- TAREAS:
• 1. Reescribe el fragmento del texto desde "Muchos de estos" hasta "en el pasado?", ambos incluidos, cambiando "martillazos" por "golpes de maza".
• 2. Traduce al inglés esta oración del fragmento sobre ISIS: "Muchos de estos islamistas depredadores son jóvenes criados en Occidente."
• 3. Responde según el fragmento del texto:
(a) ¿Entre qué dos países ha surgido el califato?
(b) ¿Qué figura asiria se menciona como pulverizada a martillazos?
(c) ¿Qué libro sagrado se nombra al final?

La nueva yihad desatada por ISIS también nos afecta. El califato que ha surgido a sangre y fuego entre Irak y Siria, además de decapitar enemigos, destripar chiíes, yazidis y cristianos, y violar y esclavizar mujeres y niños, se dedica a destruir los restos del espléndido pasado pagano que aún quedaba en pie.

Muchos de estos islamistas depredadores son jóvenes criados en Occidente. ¿Por qué lo hacen? ¿Qué sentido tiene pulverizar a martillazos un milenario y hermoso hombre-toro alado, un majestuoso Lamasu asirio, perteneciente a una religión que ya nadie recuerda porque se perdieron sus rastros en el pasado?

La culpa es de la certeza. El fanatismo violento de los yihadistas surge de la convicción absoluta de que ellos saben cuál es el Dios verdadero y no tienen la menor duda de que cumplen al pie de la letra las órdenes que les transmite su libro sagrado, el Corán.

- EXTRACTO DE DATOS:

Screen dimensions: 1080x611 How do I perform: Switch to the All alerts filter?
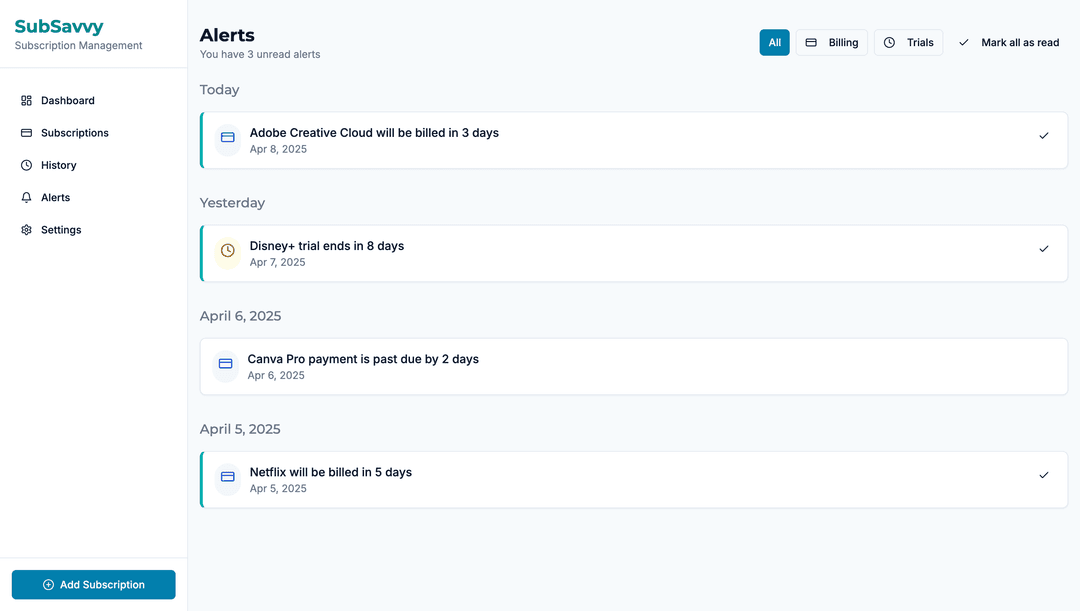click(x=774, y=42)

- RESPUESTAS POR TAREA:
• 1.
Muchos de estos islamistas depredadores son jóvenes criados en Occidente. ¿Por qué lo hacen? ¿Qué sentido tiene pulverizar a golpes de maza un milenario y hermoso hombre-toro alado, un majestuoso Lamasu asirio, perteneciente a una religión que ya nadie recuerda porque se perdieron sus rastros en el pasado?

• 2. Many of these predatory Islamists are young people raised in the West.

• 3.
(a) Entre Irak y Siria.
(b) Un Lamasu asirio, un hombre-toro alado.
(c) El Corán.